La que presenta el Diario La Hora en su portada del dí­a martes 19 de junio de 2007 es una dramática y muy bien lograda fotografí­a de Jorge Sente, la cual lleva como tí­tulo del pie de foto: Pavoroso incendio.

Roberto Arias

La nota dice: «La Terminal de la zona 4 de la ciudad capital (con esto se refiere al enorme y principal mercado y terminal de autobuses de la ciudad de Guatemala) nuevamente fue consumida por las llamas; hoy en la madrugada los cuerpos de socorro debieron utilizar todos sus recursos para intentar sofocar el siniestro. Al final no hubo ví­ctimas humanas, pero las pérdidas materiales se calculan en un millón de quetzales.» La noticia, escueta y sin inclinación, como debe ser, se encuentra en página 12.
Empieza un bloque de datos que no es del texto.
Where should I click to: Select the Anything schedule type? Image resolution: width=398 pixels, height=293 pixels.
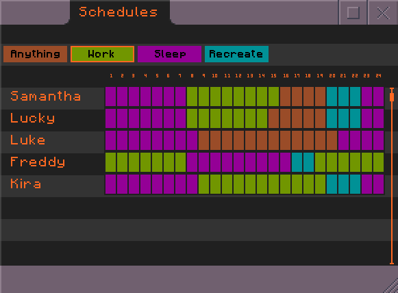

La llamada Terminal de buses de la Capital de Guatemala, es un sitio que consta de ?según Santos Pérez, bien entrenado encargado de mapas del Catastro Municipal y, por ende, sumamente reacio a proporcionar datos exactos, 12,404 metros cuadrados?, según otra fuente consultada son más o menos 68,800 metros cuadrados (unas 8-10 manzanas) de terreno en una zona que otrora fue un bellí­simo bosque salpicado de lagunetas denominado «La cipresalada» por su cantidad de cipreses, a donde los niños, jóvenes y adultos de la época iban a volar barriletes o papalotes, a jugar «barra» (una especie de soft ball), base ball, bicicletear, jugar «tenta» y/o a divertirse al aire libre de la manera sana, como se acostumbraba antes en Guatemala… antes de que se robaran todas las áreas verdes o pulmones de la capital. Ahora hay «Pasos y pedales» y multimillonaria propaganda diaria para darle atol con el dedo, por medio de lavativa, a la esquilmada ciudadaní­a guatemalteca.

Ese precioso bosque, dentro del cual pasaba el ferrocarril dejando a su paso su lastimero aullido y su alegre estela de humo de carbón mineral, fue talado para construir, alejado del centro de la ciudad en esa época, el mercado más grande de Centroamérica y la terminal de autobuses de mayor envergadura, donde estacionaban casi todos los autobuses que vení­an del interior de la República. En La Terminal, dicen, es en donde se mueve la mayor cantidad diaria de dinero en todo el paí­s.

Actualmente el valor del terreno de La Terminal es, para mí­ en este momento, incuantificable, pero seguramente suma en valor real muchas decenas de millones de dólares estadounidenses, especialmente porque es colindante con lo que podrí­amos llamar un complejo de zonas (4, 9, 10, 13 y 14) metropolitanas en donde la propiedad se cotiza a precios más altos que en la Costa Azul o Nueva York, según expusieron algunas publicaciones hace pocos años.

Lo cierto es que corre el fuerte rumor de que los constantes incendios en La Terminal se deben a que existen intereses muy fuertes para que este espacio sea desalojado por los habitantes-vendedores de ese microcosmos, con la finalidad de que personas que han permanecido detrás del poder en la municipalidad de Guatemala por más de veinte años, puedan realizar los negocios sucios o robos descarados que están acostumbrados a realizar por medio de «privatizaciones» y métodos más atrevidos.

Hay quienes aseguran que el área de La Terminal ya está negociada entre los «privatizadores» que pidieron hace 20 años «Una oportunidad». Vea el lector con sus propios ojos los resultados.